[Provided entries]:
•••••

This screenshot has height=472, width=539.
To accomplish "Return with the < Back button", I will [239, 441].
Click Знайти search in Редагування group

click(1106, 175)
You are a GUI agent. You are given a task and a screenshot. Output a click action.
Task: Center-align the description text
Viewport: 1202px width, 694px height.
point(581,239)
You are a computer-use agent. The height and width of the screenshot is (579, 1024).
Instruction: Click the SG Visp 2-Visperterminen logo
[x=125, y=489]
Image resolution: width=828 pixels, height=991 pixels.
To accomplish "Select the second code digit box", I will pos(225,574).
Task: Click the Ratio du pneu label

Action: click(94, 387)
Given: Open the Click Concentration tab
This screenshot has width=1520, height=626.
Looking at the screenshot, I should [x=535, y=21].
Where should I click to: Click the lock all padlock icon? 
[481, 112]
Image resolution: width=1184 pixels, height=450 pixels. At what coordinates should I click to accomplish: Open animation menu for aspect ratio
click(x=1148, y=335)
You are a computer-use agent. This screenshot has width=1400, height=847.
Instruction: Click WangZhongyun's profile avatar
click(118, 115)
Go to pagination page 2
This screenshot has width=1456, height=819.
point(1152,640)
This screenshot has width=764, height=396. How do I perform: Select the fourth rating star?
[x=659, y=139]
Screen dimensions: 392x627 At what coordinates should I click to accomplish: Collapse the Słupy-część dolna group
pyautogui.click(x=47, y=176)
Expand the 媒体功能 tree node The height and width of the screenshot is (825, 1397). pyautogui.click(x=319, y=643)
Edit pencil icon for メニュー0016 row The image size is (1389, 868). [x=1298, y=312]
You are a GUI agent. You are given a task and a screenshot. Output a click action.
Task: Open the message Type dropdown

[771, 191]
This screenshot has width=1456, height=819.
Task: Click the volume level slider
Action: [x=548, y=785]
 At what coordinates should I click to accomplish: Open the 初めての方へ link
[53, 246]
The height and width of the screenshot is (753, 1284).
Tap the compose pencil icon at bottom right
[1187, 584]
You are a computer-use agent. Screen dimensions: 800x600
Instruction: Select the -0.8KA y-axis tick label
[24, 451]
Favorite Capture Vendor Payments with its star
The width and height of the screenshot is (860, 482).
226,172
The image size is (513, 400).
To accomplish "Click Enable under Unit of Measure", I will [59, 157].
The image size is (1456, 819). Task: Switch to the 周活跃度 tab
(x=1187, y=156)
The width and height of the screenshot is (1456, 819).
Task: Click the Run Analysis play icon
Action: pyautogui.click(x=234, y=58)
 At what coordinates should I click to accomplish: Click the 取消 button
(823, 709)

•••••

[Task objective]:
Can you reproduce the material from its start through the line containing "Action: click(94, 387)", requests included, adding 149 to every coordinate in the answers?

[Output for this task]:
This screenshot has height=472, width=539.
To accomplish "Return with the < Back button", I will [388, 590].
Click Знайти search in Редагування group

click(1255, 324)
You are a GUI agent. You are given a task and a screenshot. Output a click action.
Task: Center-align the description text
Viewport: 1202px width, 694px height.
point(730,388)
You are a computer-use agent. The height and width of the screenshot is (579, 1024).
Instruction: Click the SG Visp 2-Visperterminen logo
[x=274, y=638]
Image resolution: width=828 pixels, height=991 pixels.
To accomplish "Select the second code digit box", I will pos(374,723).
Task: Click the Ratio du pneu label

Action: click(243, 536)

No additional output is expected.